Attendre depuis deux heures dans la salle d'attente et vu le monde autour de nous, on s'attend à attendre quelques heures encore. Voir mon doc de famille requiert une patience de taille. Empiler les magazines que je picore sur la chaise voisine. Dénicher le journal local et y reconnaître une binette que je connais bien. 

L'homme qui m'accompagne en profite pour parcourir le dernier article de ma mini reporter préférée. Ce qui me rappelle que je dois taper son texte du mois vu que je suis sa secrétaire attitrée! Je la guide en la composition de ses articles mais je refuse de rédiger à sa place. Son contenu lui est propre. Et il est publié chaque mois dans les pages lustrées de ce Journal aux allures de magazine local.

Ceci fait qu'il n'est pas rare que l'on nous accoste, durant nos courses, à l'épicerie ou à la pharmacie, pour nous en parler. Et tous ceux qui nous en parlent n'en reviennent pas qu'elle compose elle-même ses articles mensuels qui traitent de la vie qui se déroule en son école.

Patienter à deux c'est mieux!

Trois heures plus tard, nous attendons toujours.
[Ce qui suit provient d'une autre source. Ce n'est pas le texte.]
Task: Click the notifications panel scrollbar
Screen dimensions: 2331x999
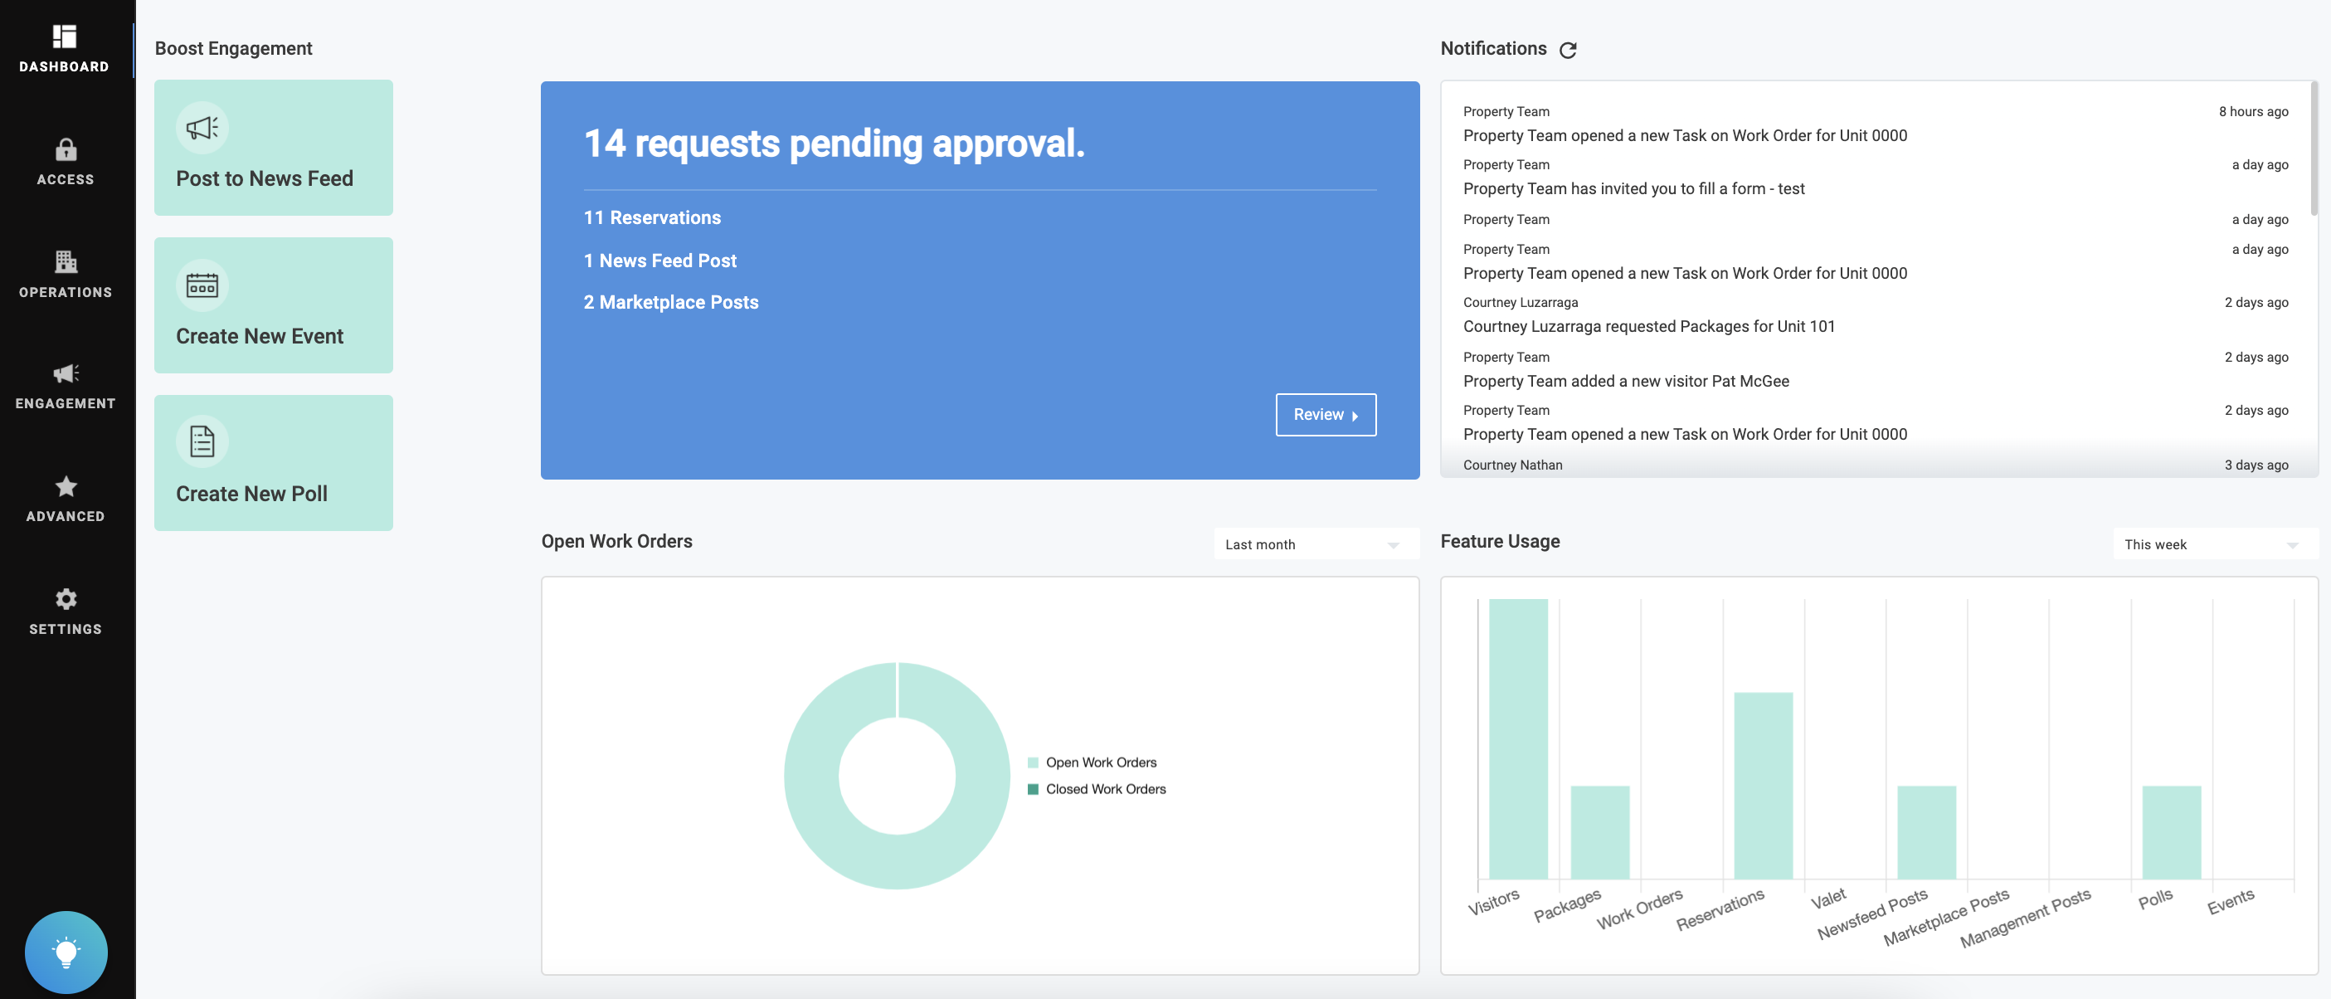Action: click(x=2313, y=149)
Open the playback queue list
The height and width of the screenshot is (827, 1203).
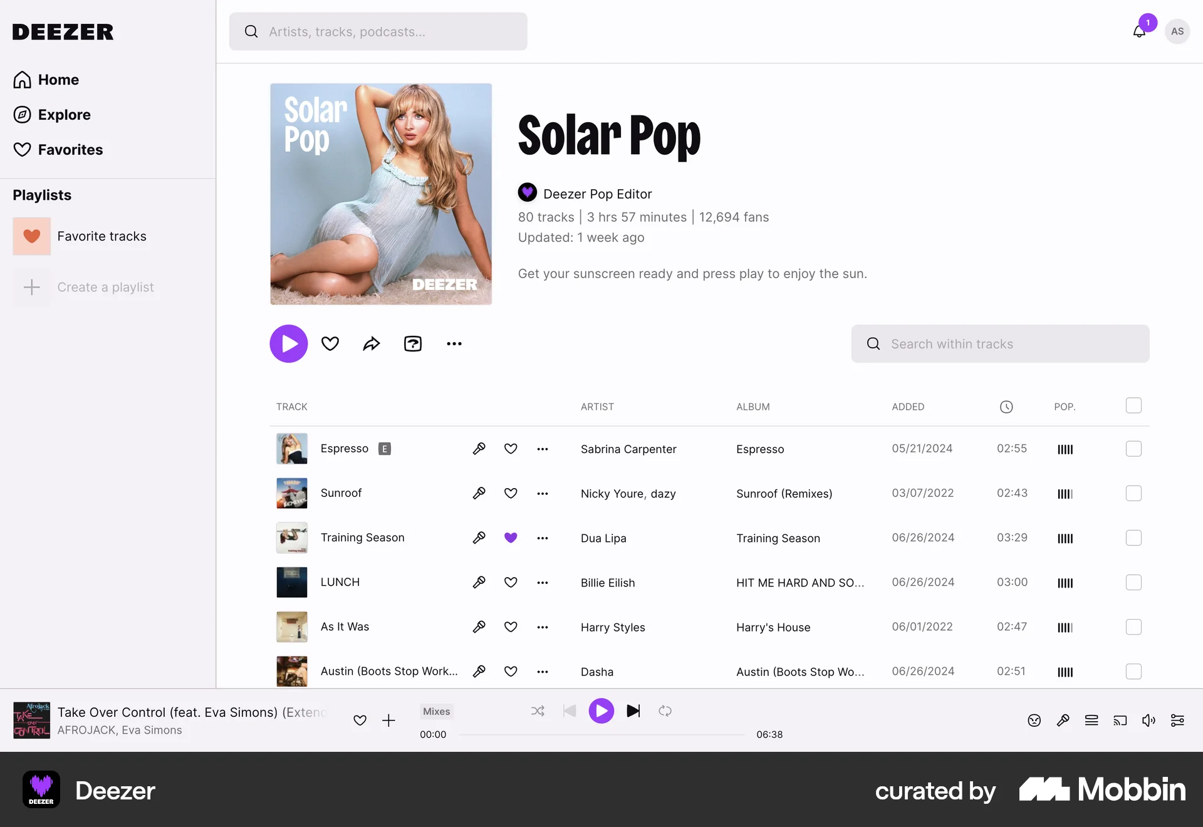pyautogui.click(x=1091, y=720)
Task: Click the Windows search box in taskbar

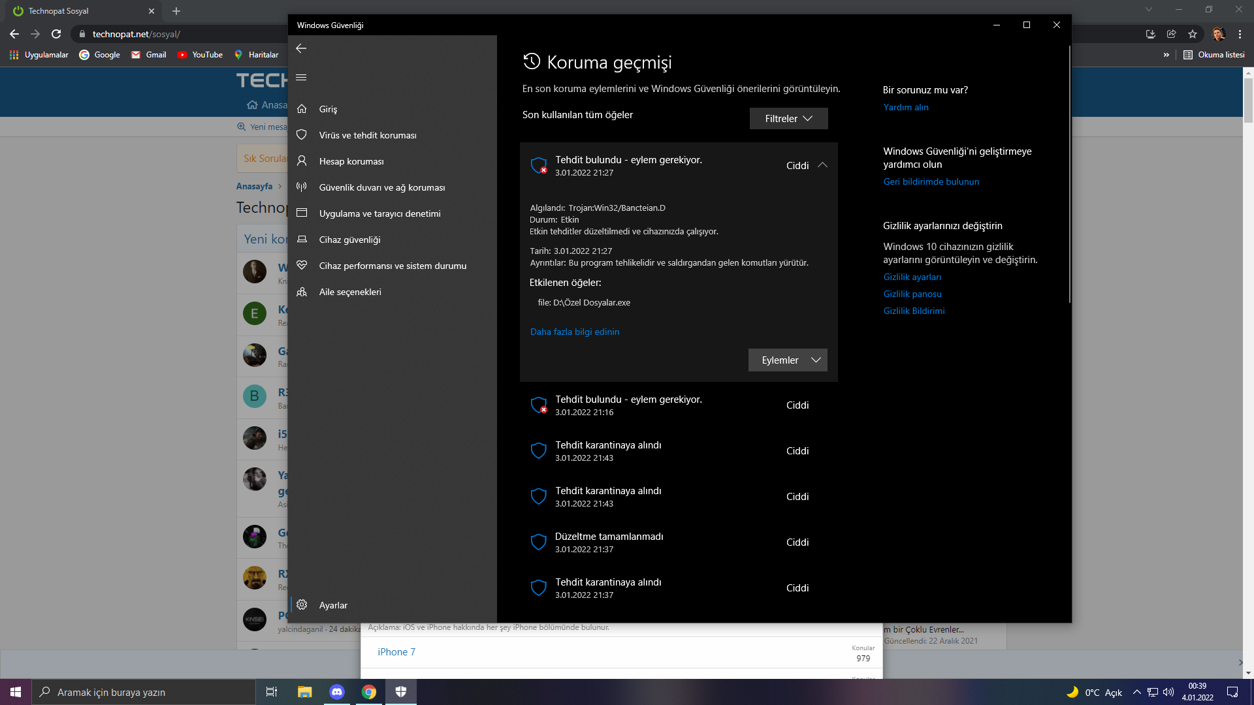Action: tap(144, 692)
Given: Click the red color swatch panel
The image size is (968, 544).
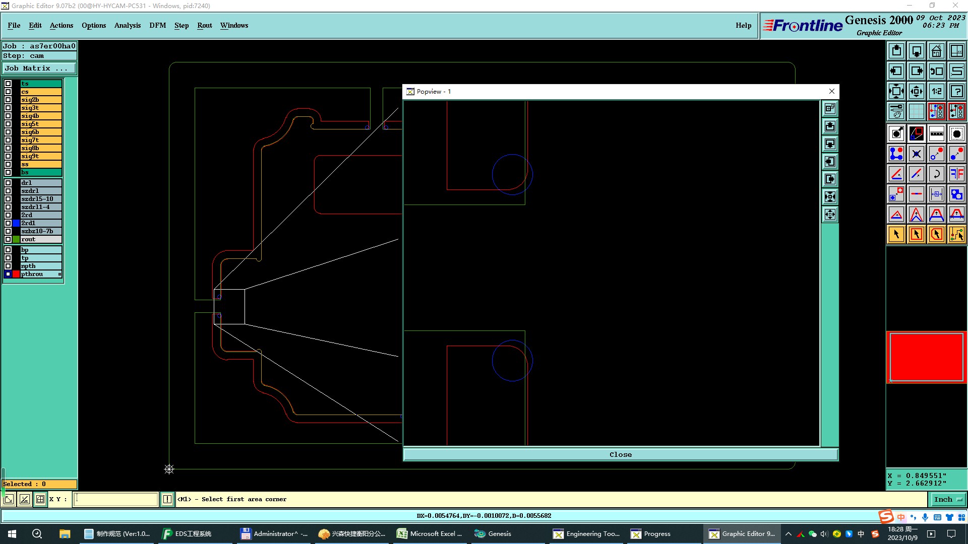Looking at the screenshot, I should (926, 357).
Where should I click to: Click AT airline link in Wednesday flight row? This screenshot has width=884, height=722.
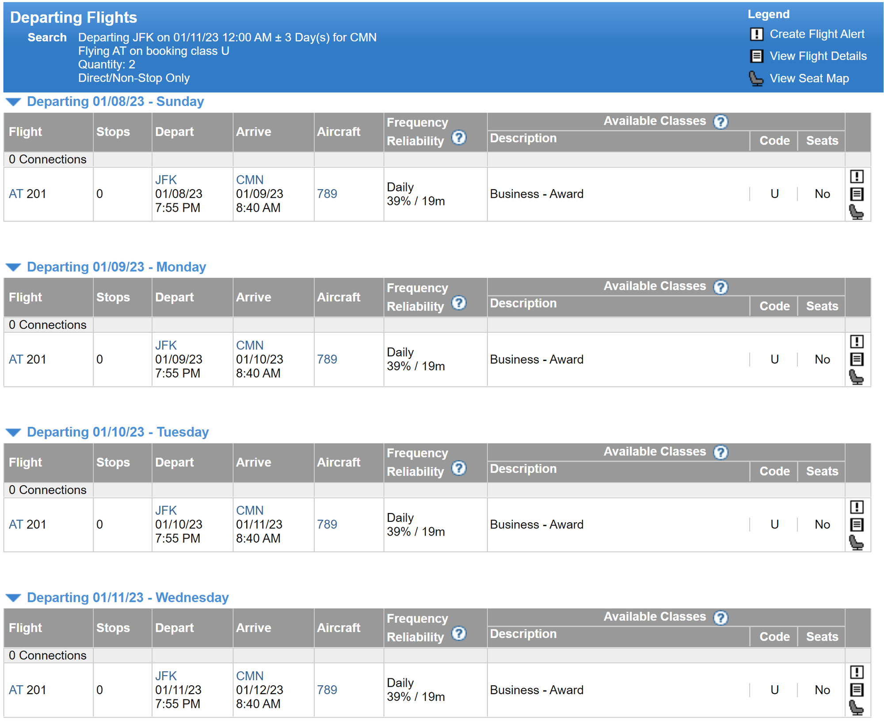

L'homme et ma pomme avons eu le temps de lire plusieurs magazines, de discuter en profondeur et de manquer de nous endormir sur notre chaise.

On entre dans le bureau du doc juste avant minuit. Sans même s'en plaindre car c'est le prix à payer pour passer du temps avec un docteur humain qui m'appelle par mon prénom, apprécie mon esprit et regarde mon cas médical avec compréhension. Dans les cinq dernières années, j'ai croisé toutes sortes de docteurs et spécialistes, aucun ne lui arrive à la cheville.

Bref, en nos discussions de salle d'attente est passé le sujet de la passion dans une relation amoureuse à long terme. Une discussion intéressante qui nous a permis d'explorer l'état de notre couple.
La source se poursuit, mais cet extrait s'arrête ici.